Assignment:
Take every line from the entries below that includes the word "width" and copy it.

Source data

_ _ _

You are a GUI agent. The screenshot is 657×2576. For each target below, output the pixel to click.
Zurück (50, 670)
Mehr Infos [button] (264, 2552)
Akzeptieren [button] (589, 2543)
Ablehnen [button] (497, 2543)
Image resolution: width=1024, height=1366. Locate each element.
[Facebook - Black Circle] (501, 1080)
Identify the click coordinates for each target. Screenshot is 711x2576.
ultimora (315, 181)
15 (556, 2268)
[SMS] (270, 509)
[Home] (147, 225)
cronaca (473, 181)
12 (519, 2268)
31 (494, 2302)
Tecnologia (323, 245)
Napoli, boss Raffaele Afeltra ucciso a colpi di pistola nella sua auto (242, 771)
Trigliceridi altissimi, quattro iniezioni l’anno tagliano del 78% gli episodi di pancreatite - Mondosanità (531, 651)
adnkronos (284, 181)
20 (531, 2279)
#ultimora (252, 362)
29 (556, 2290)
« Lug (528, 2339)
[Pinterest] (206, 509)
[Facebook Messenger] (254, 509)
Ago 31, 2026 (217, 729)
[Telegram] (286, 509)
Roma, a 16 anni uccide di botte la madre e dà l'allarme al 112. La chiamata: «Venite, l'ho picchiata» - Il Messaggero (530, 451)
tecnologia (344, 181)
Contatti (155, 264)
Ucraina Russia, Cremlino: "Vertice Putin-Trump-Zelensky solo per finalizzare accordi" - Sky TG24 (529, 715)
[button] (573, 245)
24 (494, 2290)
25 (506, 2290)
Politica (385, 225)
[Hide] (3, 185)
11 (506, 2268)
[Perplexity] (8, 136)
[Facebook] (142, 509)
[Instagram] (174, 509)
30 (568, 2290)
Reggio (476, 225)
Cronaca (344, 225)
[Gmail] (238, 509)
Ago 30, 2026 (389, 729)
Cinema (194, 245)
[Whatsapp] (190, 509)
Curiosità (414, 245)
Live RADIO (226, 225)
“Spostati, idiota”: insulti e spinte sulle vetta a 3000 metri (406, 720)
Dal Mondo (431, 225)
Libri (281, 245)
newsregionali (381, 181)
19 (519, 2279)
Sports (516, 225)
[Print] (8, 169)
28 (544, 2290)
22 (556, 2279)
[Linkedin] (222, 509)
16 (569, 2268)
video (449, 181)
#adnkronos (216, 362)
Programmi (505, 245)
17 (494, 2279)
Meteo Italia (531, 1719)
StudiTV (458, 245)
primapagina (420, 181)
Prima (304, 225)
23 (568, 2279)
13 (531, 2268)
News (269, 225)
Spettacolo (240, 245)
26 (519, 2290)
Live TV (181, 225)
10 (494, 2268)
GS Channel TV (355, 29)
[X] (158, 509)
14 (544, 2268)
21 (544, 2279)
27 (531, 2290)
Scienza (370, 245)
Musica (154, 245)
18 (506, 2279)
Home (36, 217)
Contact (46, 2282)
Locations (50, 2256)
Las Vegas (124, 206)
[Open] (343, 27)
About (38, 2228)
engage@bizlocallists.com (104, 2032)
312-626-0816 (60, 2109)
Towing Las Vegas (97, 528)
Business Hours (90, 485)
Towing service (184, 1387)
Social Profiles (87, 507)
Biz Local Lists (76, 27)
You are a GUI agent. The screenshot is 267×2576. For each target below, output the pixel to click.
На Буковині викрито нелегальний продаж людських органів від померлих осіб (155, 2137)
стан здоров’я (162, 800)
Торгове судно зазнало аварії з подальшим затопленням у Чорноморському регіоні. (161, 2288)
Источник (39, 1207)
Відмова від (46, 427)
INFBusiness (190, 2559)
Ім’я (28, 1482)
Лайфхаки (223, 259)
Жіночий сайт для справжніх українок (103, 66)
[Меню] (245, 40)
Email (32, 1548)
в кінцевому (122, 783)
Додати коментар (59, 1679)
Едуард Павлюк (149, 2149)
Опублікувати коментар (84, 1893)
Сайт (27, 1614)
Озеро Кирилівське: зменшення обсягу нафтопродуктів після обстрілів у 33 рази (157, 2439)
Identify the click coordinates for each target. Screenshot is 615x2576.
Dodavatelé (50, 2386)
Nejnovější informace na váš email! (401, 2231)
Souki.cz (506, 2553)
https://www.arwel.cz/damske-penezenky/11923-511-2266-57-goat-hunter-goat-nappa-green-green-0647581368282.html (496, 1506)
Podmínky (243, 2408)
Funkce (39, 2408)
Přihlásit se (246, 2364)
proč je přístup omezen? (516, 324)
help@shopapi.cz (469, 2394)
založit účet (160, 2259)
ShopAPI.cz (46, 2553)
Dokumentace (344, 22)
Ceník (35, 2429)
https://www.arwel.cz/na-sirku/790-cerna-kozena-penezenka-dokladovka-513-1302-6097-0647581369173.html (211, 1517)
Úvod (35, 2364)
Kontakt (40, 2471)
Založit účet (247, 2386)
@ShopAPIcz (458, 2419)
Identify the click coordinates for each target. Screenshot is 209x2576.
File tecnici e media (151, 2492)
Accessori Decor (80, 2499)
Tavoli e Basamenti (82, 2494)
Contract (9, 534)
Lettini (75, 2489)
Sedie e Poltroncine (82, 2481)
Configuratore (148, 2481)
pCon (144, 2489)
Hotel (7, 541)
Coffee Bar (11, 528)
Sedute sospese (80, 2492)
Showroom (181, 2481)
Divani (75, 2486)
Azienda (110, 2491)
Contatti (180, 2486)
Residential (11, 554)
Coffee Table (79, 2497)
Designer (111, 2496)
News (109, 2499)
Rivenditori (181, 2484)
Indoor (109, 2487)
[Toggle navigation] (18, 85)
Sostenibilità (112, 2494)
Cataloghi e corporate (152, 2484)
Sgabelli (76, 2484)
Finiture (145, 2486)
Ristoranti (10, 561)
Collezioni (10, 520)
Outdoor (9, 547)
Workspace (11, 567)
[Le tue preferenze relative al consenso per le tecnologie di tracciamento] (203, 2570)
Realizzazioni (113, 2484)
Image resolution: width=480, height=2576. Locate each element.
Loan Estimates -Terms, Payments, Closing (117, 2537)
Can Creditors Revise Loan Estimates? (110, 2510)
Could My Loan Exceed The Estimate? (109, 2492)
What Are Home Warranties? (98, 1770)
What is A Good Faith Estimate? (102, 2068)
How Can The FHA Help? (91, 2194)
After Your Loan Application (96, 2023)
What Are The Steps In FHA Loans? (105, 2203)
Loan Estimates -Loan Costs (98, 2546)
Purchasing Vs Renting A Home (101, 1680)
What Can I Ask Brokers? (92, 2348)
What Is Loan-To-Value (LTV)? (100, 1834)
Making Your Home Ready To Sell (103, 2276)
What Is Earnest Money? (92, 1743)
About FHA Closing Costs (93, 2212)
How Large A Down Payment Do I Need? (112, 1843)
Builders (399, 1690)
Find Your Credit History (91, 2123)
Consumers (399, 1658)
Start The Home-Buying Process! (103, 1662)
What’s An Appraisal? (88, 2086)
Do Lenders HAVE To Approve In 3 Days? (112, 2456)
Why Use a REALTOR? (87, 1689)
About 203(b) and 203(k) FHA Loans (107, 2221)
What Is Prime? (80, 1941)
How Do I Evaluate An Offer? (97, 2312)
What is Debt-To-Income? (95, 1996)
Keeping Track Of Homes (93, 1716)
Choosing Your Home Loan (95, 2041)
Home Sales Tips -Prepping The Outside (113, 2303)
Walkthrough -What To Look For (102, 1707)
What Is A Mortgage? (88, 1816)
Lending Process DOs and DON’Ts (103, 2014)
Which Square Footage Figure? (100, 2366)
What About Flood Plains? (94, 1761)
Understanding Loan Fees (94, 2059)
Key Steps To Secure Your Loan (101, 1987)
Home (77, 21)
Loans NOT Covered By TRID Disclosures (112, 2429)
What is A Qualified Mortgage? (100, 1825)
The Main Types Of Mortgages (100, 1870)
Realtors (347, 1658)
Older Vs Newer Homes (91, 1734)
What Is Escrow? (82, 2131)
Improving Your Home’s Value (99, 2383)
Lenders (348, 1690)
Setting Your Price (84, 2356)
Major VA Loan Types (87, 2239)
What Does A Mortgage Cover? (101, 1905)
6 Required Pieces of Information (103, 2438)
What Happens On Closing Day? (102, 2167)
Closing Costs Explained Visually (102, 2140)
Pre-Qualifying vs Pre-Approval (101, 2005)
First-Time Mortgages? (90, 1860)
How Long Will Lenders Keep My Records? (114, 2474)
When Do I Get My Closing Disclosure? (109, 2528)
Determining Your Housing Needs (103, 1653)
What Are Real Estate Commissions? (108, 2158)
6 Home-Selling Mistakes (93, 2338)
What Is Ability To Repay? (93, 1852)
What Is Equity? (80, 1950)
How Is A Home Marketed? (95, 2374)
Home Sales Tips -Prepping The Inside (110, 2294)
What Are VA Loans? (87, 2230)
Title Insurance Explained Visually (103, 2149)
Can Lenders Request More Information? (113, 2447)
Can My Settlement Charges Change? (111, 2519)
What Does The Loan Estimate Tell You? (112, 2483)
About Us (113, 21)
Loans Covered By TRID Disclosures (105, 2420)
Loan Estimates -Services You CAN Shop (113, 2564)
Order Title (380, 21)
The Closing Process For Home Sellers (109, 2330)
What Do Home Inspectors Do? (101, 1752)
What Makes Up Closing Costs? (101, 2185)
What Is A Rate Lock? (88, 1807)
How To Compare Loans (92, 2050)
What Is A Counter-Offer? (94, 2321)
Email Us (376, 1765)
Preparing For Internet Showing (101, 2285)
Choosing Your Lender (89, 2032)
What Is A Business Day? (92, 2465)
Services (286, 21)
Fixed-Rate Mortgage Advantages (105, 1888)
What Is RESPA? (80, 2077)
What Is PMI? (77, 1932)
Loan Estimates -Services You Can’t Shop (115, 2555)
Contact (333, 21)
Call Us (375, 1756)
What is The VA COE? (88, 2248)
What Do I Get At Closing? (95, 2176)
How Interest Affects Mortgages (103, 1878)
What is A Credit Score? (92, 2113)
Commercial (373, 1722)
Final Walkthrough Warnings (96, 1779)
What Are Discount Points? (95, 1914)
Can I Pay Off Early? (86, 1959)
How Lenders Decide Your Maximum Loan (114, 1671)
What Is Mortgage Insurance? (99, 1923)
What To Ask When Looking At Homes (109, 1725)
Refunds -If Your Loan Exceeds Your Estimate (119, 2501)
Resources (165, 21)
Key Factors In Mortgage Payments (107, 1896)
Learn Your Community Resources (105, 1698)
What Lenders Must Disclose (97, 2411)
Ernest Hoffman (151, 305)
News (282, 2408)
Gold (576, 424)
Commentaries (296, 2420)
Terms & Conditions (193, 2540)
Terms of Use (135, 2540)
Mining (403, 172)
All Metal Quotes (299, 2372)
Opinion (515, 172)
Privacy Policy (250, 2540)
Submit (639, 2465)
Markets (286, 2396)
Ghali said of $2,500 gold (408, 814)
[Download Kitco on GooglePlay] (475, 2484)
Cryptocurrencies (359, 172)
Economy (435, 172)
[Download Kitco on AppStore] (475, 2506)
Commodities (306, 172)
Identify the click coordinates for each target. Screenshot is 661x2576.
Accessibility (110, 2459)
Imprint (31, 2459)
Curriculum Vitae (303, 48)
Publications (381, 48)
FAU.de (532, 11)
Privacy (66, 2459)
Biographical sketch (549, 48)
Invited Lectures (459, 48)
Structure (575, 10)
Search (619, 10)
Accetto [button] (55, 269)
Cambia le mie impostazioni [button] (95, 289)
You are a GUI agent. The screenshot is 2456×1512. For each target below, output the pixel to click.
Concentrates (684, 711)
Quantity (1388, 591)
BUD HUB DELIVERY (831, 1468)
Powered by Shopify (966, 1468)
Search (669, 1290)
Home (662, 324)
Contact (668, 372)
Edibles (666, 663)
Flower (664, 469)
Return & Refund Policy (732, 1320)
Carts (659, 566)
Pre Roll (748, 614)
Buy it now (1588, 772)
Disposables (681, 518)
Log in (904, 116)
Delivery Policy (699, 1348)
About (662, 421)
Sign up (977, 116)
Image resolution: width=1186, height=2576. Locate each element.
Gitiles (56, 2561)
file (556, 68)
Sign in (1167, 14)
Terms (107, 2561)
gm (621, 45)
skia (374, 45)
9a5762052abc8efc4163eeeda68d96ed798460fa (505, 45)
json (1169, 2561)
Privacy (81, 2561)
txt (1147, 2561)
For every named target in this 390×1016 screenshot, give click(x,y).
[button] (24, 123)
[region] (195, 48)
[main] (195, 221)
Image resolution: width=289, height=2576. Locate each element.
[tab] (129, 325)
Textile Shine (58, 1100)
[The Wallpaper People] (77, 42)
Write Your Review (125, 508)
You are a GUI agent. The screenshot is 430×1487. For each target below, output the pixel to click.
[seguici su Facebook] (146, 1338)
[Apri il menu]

_ _ _

Answer space:
Image resolution: width=1024, height=1366. Locate each element.
Image resolution: width=480, height=2576. Locate each element.
Image resolution: width=1186, height=2576. Locate each element.
Image resolution: width=289, height=2576. Locate each element.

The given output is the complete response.